Wavegen Limited
- Company type: Limited
- Industry: Engineering
- Founded: 1990
- Founder: Allan Thomson
- Defunct: 2013
- Headquarters: Inverness, Scotland, United Kingdom
- Key people: Matthew Seed (CEO)
- Products: Limpet wave energy converters
- Parent: Voith Hydro

= Wavegen =

Wave energy company

Wavegen Limited (later Voith Hydro Wavegen Limited) was a wave energy company based in Inverness, Scotland. It was founded in 1990 by Allan Thomson. It was sold to Voith Hydro in 2005, and they closed the company in 2013.

==History==
In 2000, Wavegen became the first company in the world to connect a commercial scale wave energy device (LIMPET) to the grid on the Scottish island of Islay. The LIMPET (Land Installed Marine Powered Energy Transformer) is a shoreline device which produces power from an oscillating water column.

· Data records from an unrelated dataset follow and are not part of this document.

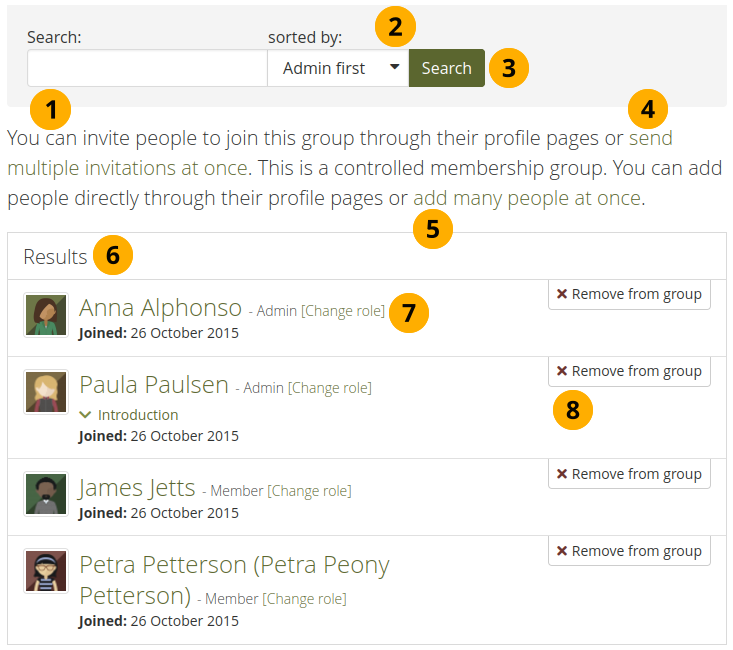This screenshot has width=733, height=650.
Task: Focus the member Search text field
Action: click(147, 68)
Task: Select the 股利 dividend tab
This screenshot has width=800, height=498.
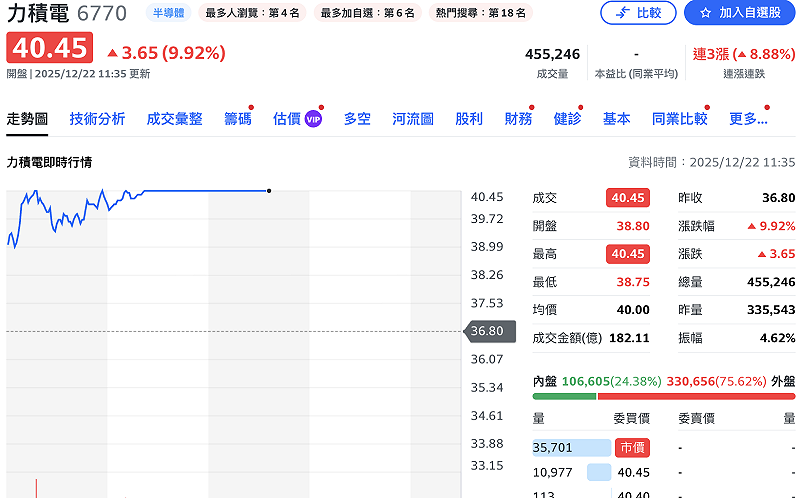Action: [x=469, y=119]
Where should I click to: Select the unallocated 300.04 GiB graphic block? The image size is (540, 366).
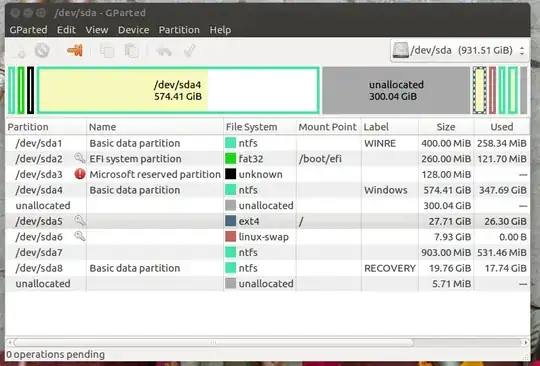[x=396, y=90]
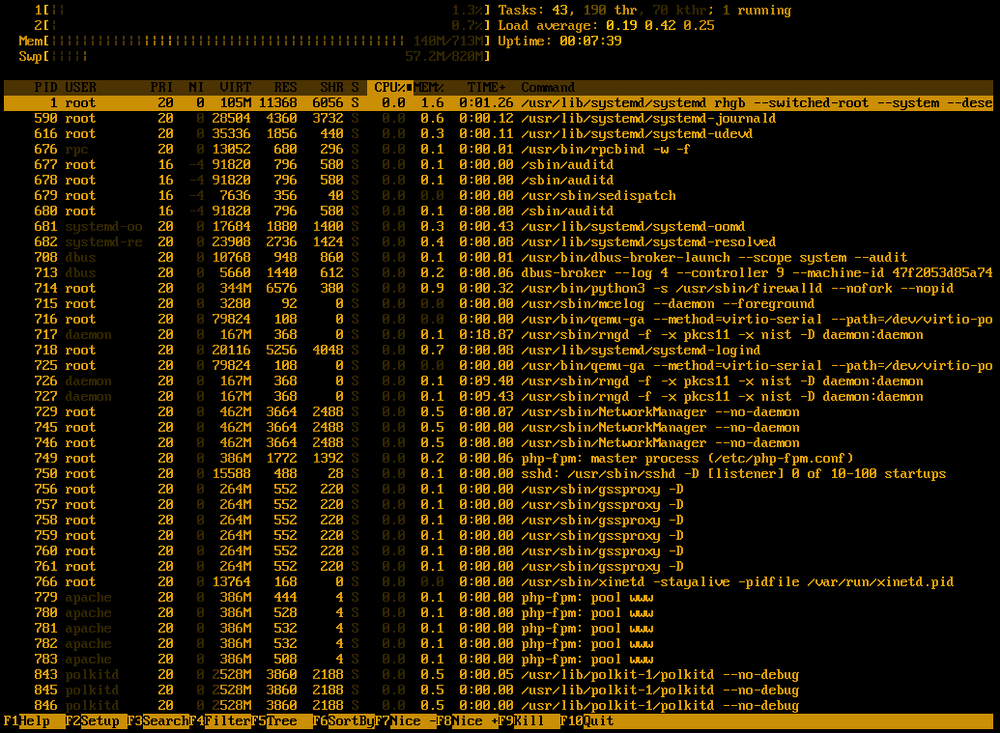Select the php-fpm master process row
The image size is (1000, 733).
point(500,458)
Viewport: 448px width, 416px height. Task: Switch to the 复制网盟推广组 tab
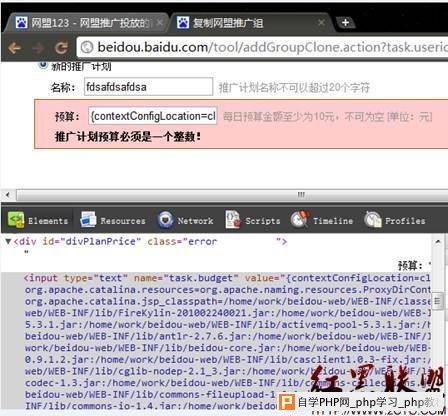point(248,23)
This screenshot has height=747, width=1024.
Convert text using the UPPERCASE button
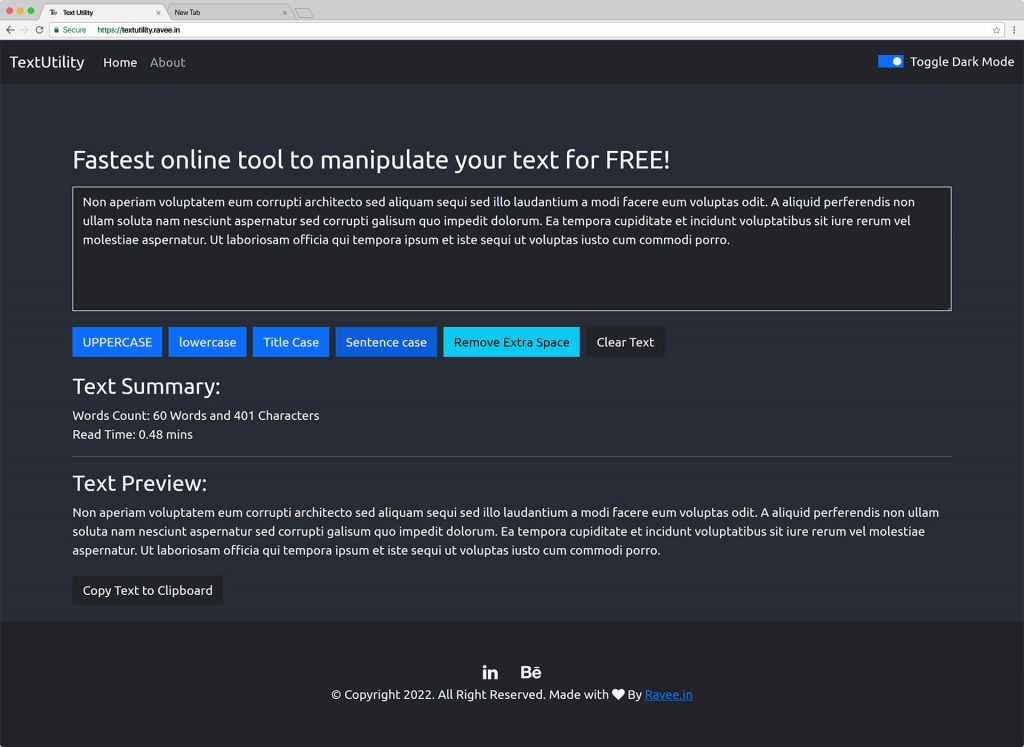117,342
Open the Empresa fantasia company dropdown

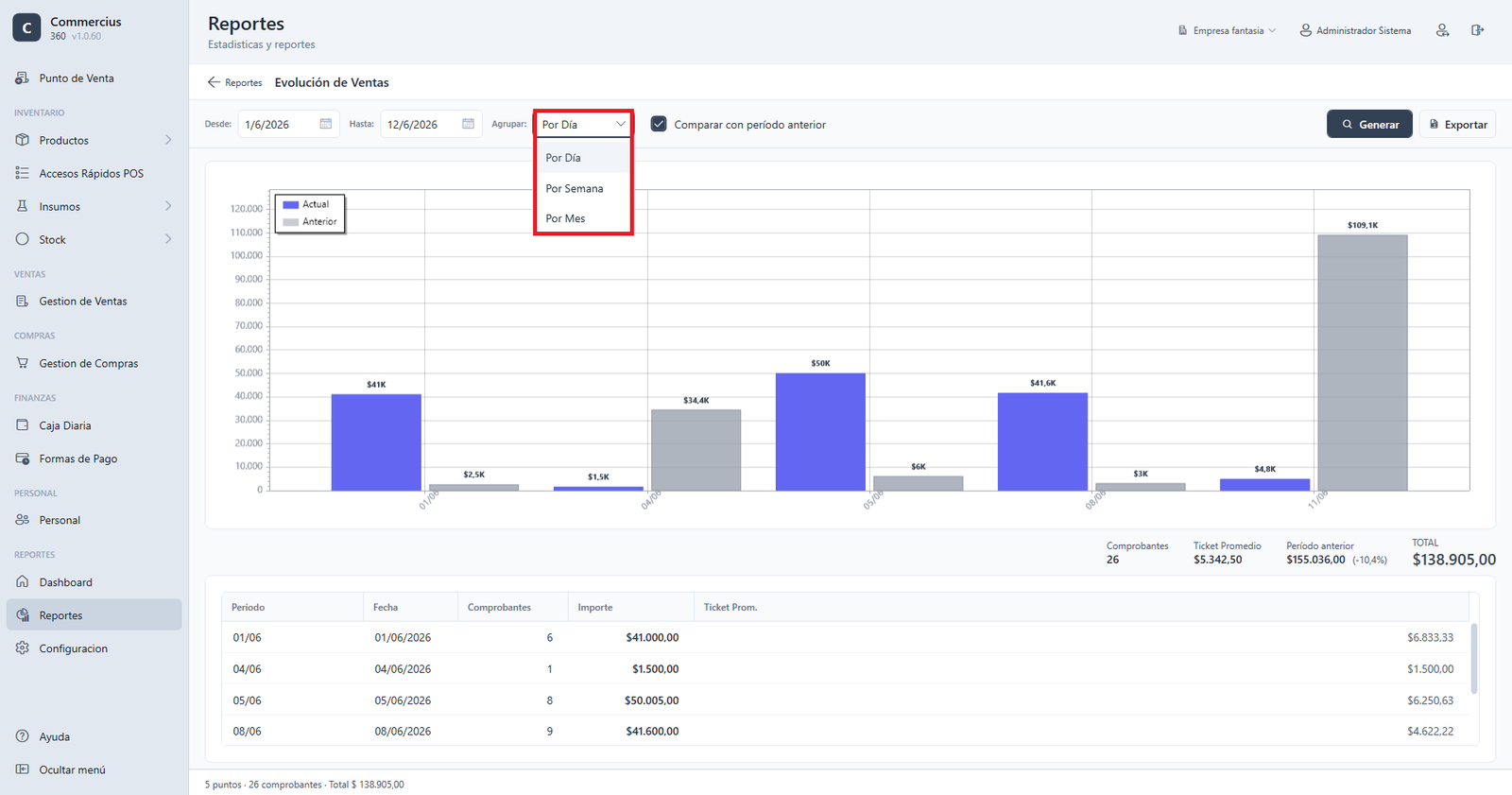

In May 2005, Wavegen was bought by Voith Hydro, a subsidiary of Voith.

Together with the Faroese power company SEV, Wavegen had planned to develop the SeWave wave energy plant project in Nípanin in the Faroe Islands. It was also the developer of the Siadar Wave Energy Project.

On 17 November 2011, Wavegen put into operation the world's first commercial full life Limpet wave power plant. The 300-kW plant was sold to Ente Vasco de la Energía in Spain.

In March 2013 Voith Hydro decided to close down Wavegen choosing to concentrate on tidal power projects.